## ACTIVITY
Here is the task for the listing below: output exactly the lines from the one containing "Open the Terms of use link" through the one containing "Click the sort arrow in Revenues header", and leave out the pictures.

## DATA EXTRACTS
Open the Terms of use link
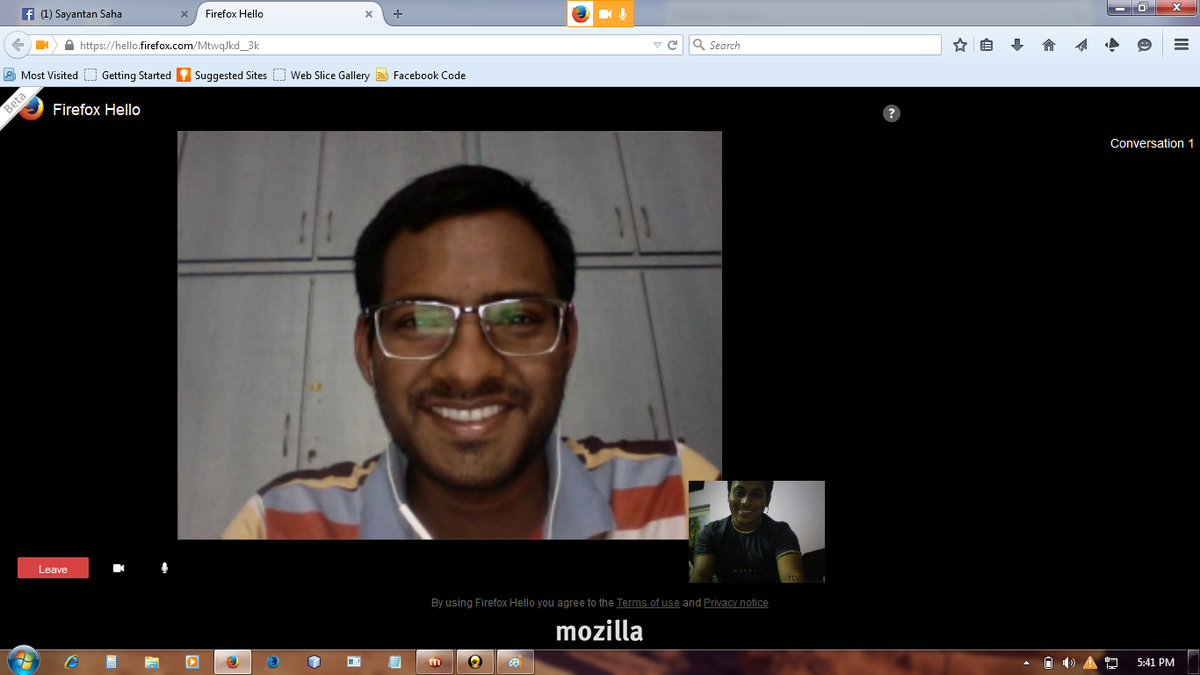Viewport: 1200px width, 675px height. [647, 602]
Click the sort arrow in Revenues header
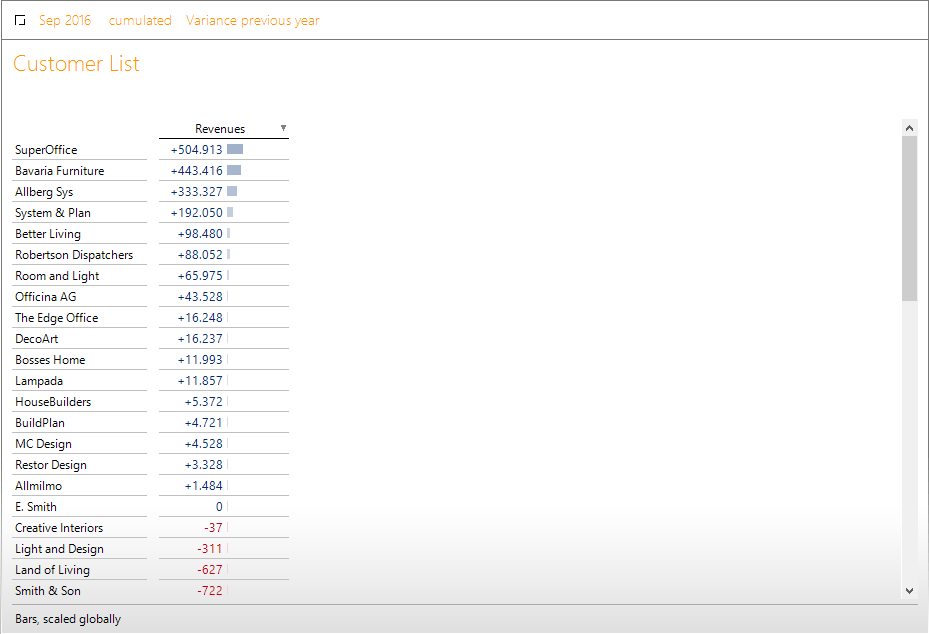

--

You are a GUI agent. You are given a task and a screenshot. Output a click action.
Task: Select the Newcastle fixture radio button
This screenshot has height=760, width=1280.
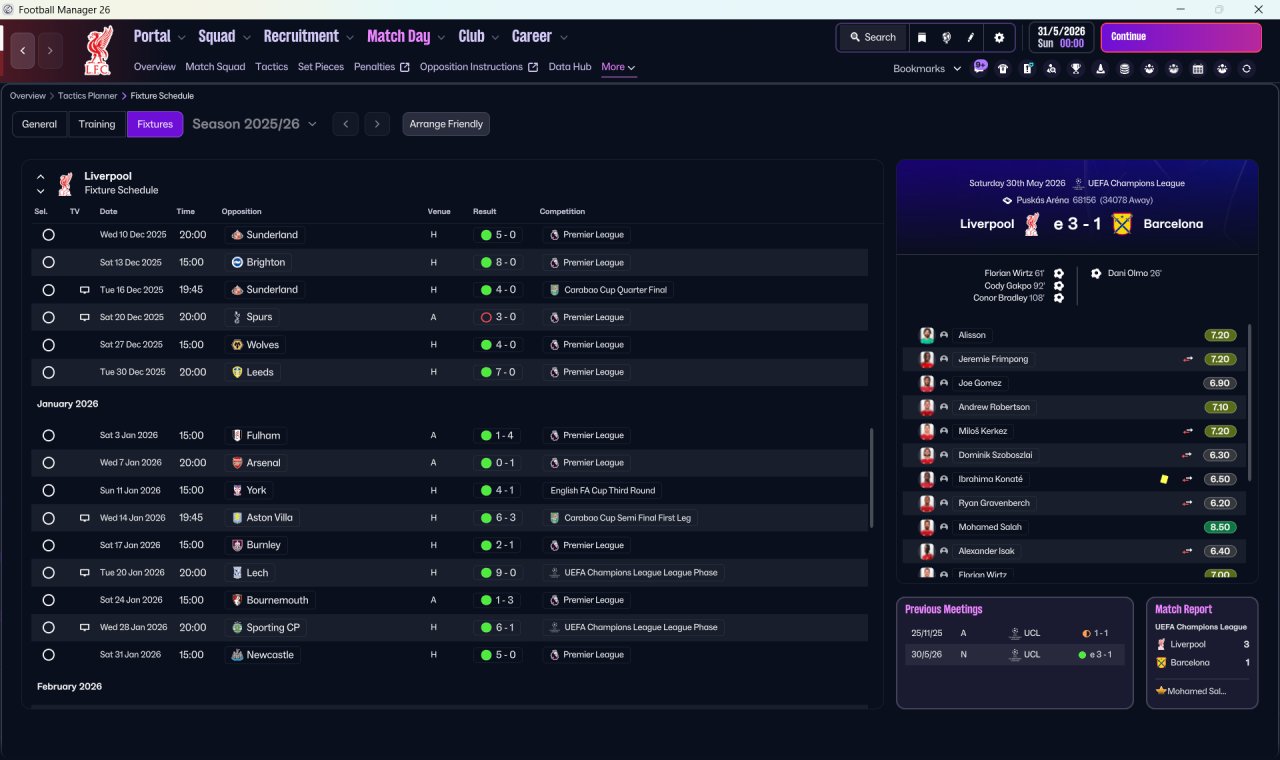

## TASK RESPONSE
Open the Terms of use link
Viewport: 1200px width, 675px height. [647, 602]
Click the sort arrow in Revenues header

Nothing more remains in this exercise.